*WHAT TO WORK ON*: The reply should consist solely of the lines from the one that holds "The width and" through the last line of the material, reproduced exactly; no pictures belong in it.

▬▬▬▬▬▬▬▬▬▬

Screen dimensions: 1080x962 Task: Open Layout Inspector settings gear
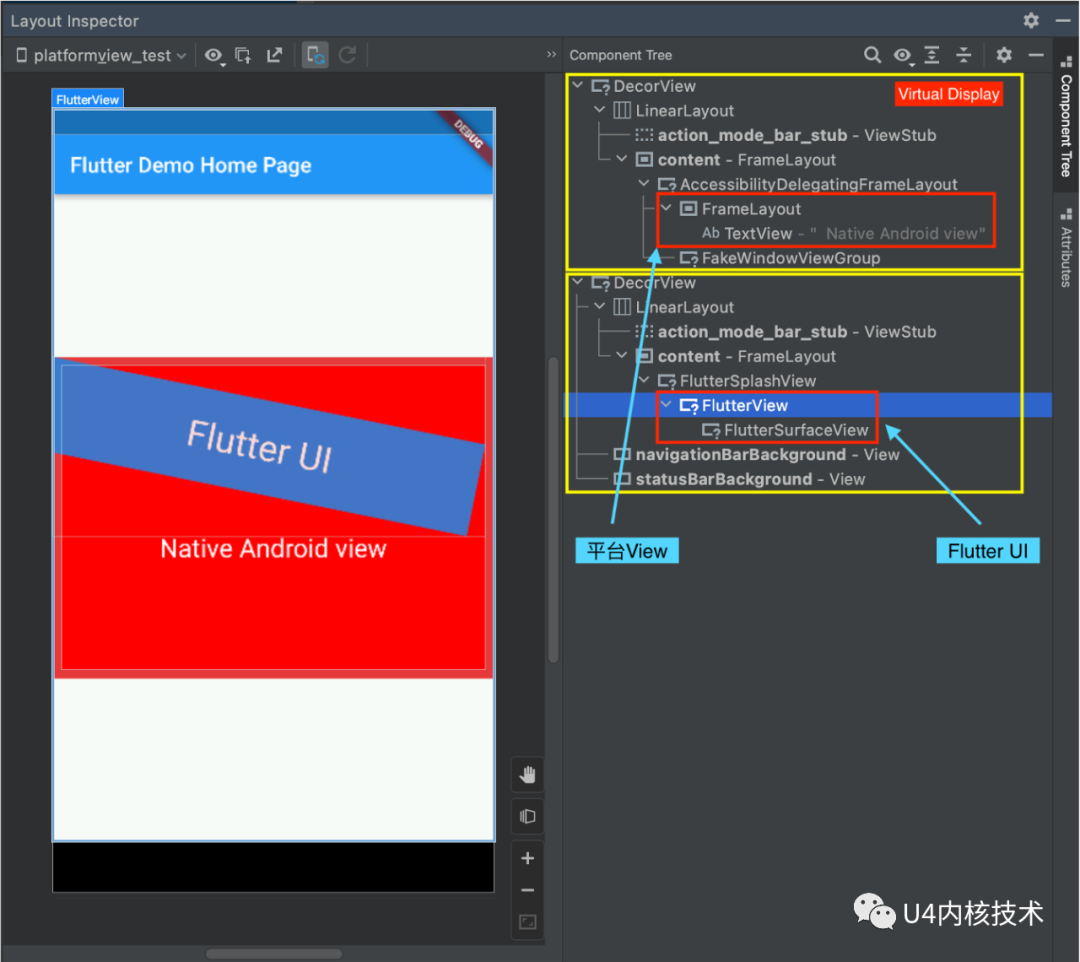tap(1030, 20)
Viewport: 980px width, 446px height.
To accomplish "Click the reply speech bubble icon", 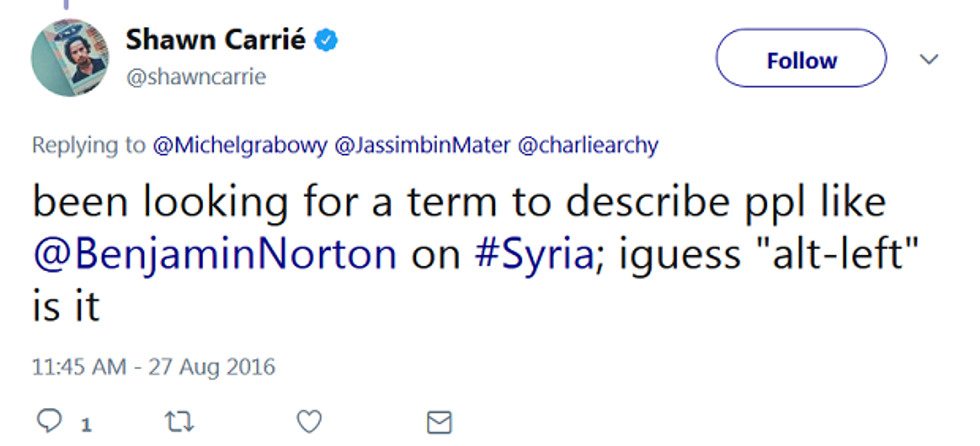I will click(x=50, y=421).
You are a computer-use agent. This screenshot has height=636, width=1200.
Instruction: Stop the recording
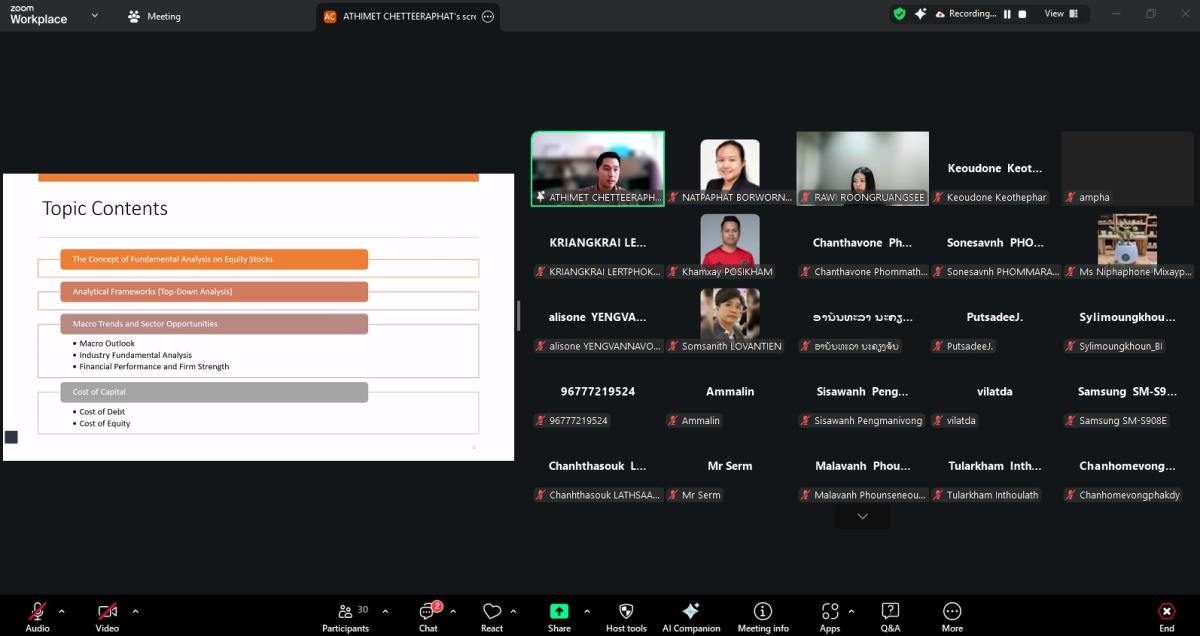click(1022, 14)
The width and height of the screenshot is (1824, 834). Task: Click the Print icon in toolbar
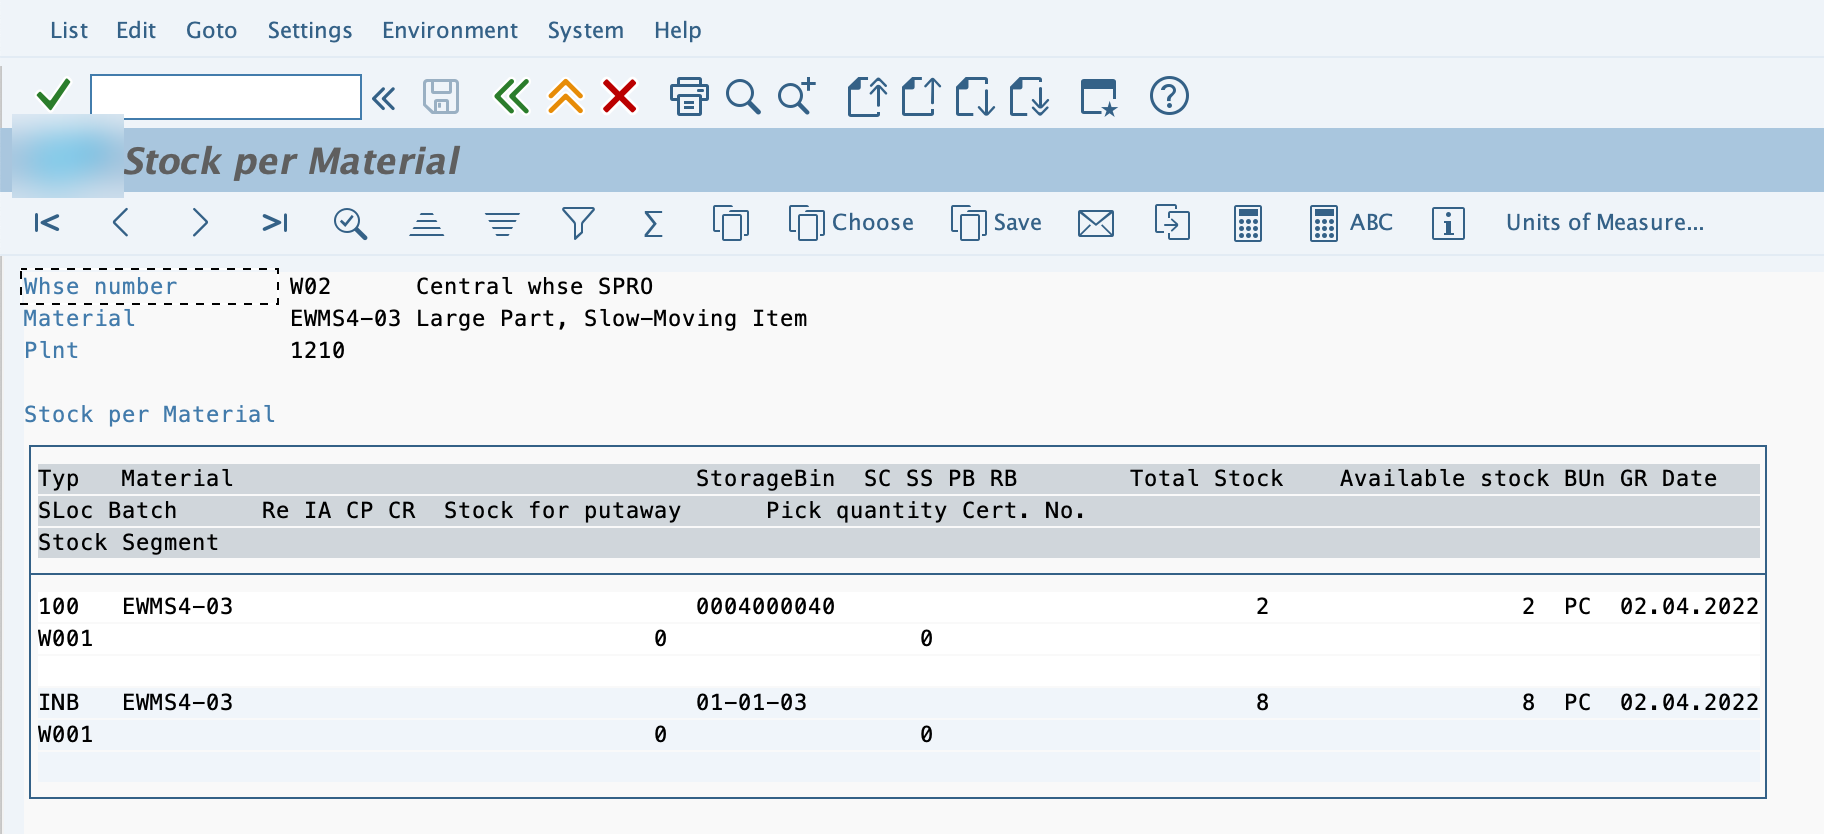[689, 97]
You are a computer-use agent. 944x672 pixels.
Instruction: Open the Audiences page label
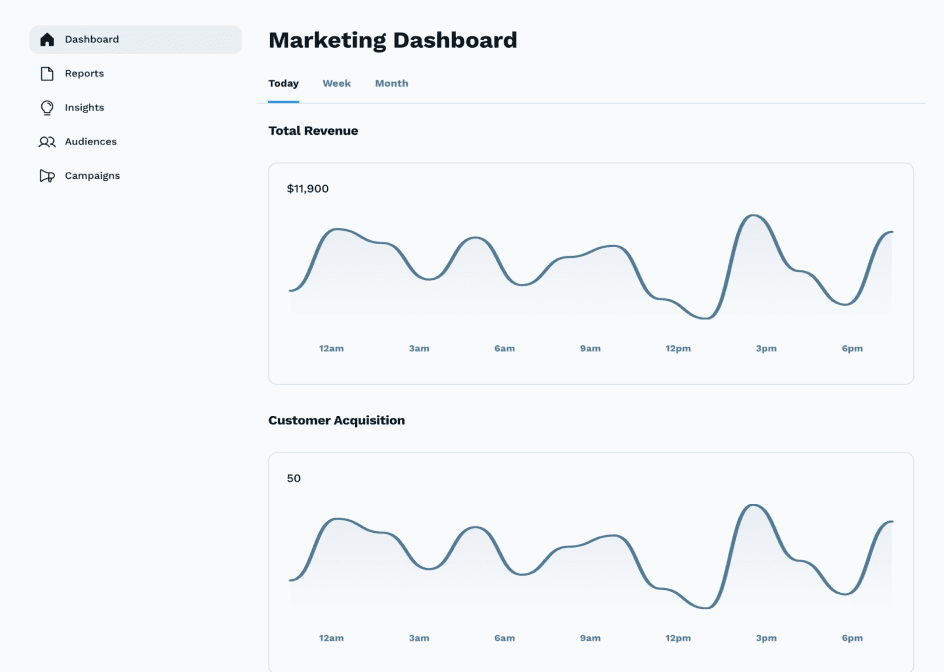coord(91,142)
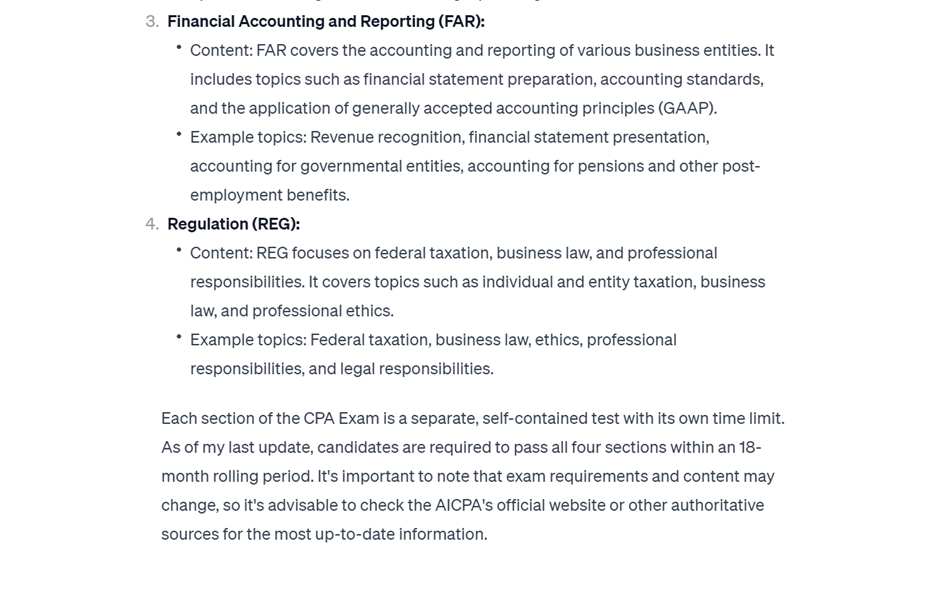Click the text "employment benefits."

tap(269, 195)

▬▬▬▬▬▬▬▬▬▬

*COMPLETED EXERCISE*:
The width and height of the screenshot is (1824, 834). Task: Click the Print icon in toolbar
[689, 97]
You are a computer-use agent. 944x672 pixels.
Instruction: Open the Audiences page label
coord(91,142)
Click the text "employment benefits."

tap(269, 195)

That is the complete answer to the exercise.